Legal Question in Credit and Debt Law in Virginia
credit debt
My adult son has no job, assets or money at this time. He has gotten a warrent of debt for an unpaid credit card. He is not required to attend in civil court. What will happen to him and what should he do? He has other unpaid credit card debt. He is an extreme introvert and has a hard time holding a job and communicating with others. He would not talk to anyone about his problems, including the credit card companies. I would like to help him, but can't financially. Thank you for any advise you could give us.
1 Answer from Attorneys
Re: credit debt
If your son does not respond to the warrant in debt action now pending against him in the general district court, a judgment will likely be entered against him for the sued on amount plus any other costs, including attorney's fees which may be applicable.
However, if your son, of course, has no job nor any other assets, it is likely that the judgment creditor would not be able to enforce the judgment through a garnishment or other enforcement means which such creditors normally employ to collect their unpaid judgments.
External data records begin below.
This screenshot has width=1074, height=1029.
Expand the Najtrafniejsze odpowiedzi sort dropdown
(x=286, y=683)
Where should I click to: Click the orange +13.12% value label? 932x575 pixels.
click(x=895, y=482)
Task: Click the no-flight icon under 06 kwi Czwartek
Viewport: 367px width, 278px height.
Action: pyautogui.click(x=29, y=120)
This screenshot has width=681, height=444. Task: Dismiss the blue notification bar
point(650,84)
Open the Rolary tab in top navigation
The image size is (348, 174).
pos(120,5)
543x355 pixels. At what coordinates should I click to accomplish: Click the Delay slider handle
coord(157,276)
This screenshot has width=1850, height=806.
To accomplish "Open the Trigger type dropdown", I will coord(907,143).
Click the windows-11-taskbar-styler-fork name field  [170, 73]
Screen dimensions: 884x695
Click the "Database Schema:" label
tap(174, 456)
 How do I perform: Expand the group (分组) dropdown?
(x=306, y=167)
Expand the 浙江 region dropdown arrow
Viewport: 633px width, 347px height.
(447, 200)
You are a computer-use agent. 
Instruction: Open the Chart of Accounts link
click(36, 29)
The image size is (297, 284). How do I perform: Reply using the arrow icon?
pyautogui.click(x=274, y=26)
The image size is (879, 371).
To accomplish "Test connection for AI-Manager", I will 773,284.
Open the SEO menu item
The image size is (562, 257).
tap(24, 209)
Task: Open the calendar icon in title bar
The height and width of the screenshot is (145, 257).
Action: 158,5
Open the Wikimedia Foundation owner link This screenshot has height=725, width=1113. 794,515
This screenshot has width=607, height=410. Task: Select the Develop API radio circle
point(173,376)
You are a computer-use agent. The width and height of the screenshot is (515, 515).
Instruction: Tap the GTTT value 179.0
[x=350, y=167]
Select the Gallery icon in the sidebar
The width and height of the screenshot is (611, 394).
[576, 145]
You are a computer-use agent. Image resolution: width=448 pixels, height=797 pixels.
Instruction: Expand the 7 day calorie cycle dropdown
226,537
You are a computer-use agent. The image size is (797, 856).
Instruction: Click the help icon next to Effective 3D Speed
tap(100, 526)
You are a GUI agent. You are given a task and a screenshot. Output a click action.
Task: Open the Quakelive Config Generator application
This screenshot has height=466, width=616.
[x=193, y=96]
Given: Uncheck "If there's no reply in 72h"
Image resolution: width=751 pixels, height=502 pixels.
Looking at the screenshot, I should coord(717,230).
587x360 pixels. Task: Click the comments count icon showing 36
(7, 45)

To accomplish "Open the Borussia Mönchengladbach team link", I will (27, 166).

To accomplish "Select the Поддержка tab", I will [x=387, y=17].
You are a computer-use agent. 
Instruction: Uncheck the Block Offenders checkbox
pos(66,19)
If the foregoing is true, then your son would fit the category in the law of someone
who is termed "judgment proof".
Unfortunately, what you have described
(unpaid bills, extreme introverted behaviour, inability to hold a job or communicate, etc.) is likely merely a manifestation of a much larger and more serious problem which may likely require appropriate psychiatric or psychological intervention in behalf of your son before more serious events come to pass in his life. The time to
start with such intervention should clearly be now rather than later if you son is to have any chance at achieving even a modestly productive life on his own.